Hi all,
I designed a DSD with the following info:
- Design: 7 continuous and 1 categorical factors, 22 run
- Design Evaluation on power and correlation: very good
- Fit model via Fit Definitive Screening: excellent
- Model structure:
- Model confirmation: try a few runs (points) around to Max desirability
Due to resource constrain, we can run 5 to 10 confirmation runs.
Please advise:
- Potential causes of the difference say underfit or overfit?
- Method or procedure to improved/optimized the model
Thanks.
Mark,
There are many factors can affect response we want to control. We want to identify which are the main contributors. Through engineering experience, we were able to narrow it down to eight factors. The purpose of the DOE is to further narrow it down and get practical direction on how to improve the response. For this purpose, I think DSD does an excellent job.
I have tried two things:
1) Within the DSD platform, I removed a few not as significant terms and trimmed the model from 5 MEs, 4 quadratics and 1 interaction down to 4 MEs, 1 quadratic and 1 interaction. I was able to get more desirable confirmation results.
2) I simply add 4 of the 5 confirmation runs to the original DSD table, and use JMP Analyze: Fit Model : Standard Least Square to the same set up as 1) (4 MEs, 1 quadratic and 1 interaction). I was also able to get more desirable confirmation results with the remaining confirmation run data.
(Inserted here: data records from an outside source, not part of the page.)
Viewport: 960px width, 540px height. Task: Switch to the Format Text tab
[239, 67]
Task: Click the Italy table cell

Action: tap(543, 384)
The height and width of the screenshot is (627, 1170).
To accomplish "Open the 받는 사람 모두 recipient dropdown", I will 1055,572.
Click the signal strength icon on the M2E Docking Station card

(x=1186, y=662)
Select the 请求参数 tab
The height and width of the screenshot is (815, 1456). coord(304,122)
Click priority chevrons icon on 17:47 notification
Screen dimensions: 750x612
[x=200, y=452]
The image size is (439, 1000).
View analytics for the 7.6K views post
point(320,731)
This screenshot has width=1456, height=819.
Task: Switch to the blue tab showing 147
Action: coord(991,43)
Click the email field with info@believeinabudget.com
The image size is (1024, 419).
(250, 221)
Question: Can I say screening effective factors and generating predictive model are two things, i.e., the later may be due to other reasons such as not having enough data (runs) to fit the model, however, the screening results are still sound and applicable?
Your point about space-filling design is very interesting. I will look into it and circle back in a few days.
Thanks and Happy Holidays!
OK...I can't resist. I've been sitting on the sidelines on this thread...but now I can't help myself. @ZenCar Your question in your last post is at the heart of this narrative. DSD are first and foremost screening designs. DOE for predictive purposes is something completely different. One of my pet peeves of DOE practitioners is they start with a practical problem that is fundamentally an optimization goal for a set of responses...and then somehow forget the tried and true method of sequential experimental through inductive reasoning. George Box and others have discussed this for years. It's the way to proceed. That's at the heart of the difference between all screening designs and other designs more adept at prediction.
Also to @statman 's earlier points about 'noise'. Noise in future operation of a system comes in all manner of forms shapes and sizes. Many can't be built into designed experiments. For example, when I worked in industry, often production systems would be shut down for major maintenance and capital upgrades. The rule of thumb was 'You never want to be first up on the coating machine after a capital shutdown. The magic of physics and chemistry you thought you understood may not now apply based on the process changes that have occurred.' How you gonna build a major capital systems upgrade into a DOE before the upgrade happens? Not practical and can't be done.
So if predictive power of DOE based models falls apart in the future...why is anybody surprised? Just means more work is needed to fully understand the process.
Rant over. Thanks for reading this far if you have.
Hi @P_Bartell ,
Your comments are quite enlightening. I really appreciate you pointing out that DSDs are first and foremost screening designs. Yes, that was the primary goal before people want to get more out of it.
Coupling with @Mark_Bailey point about the determination of simulation software, I am going to question about the need of accurate predictive model while we now know the direction from DSD and can get exactly answer from the simulation software.
Thanks for such a pleasant writing. Enjoy your holidays.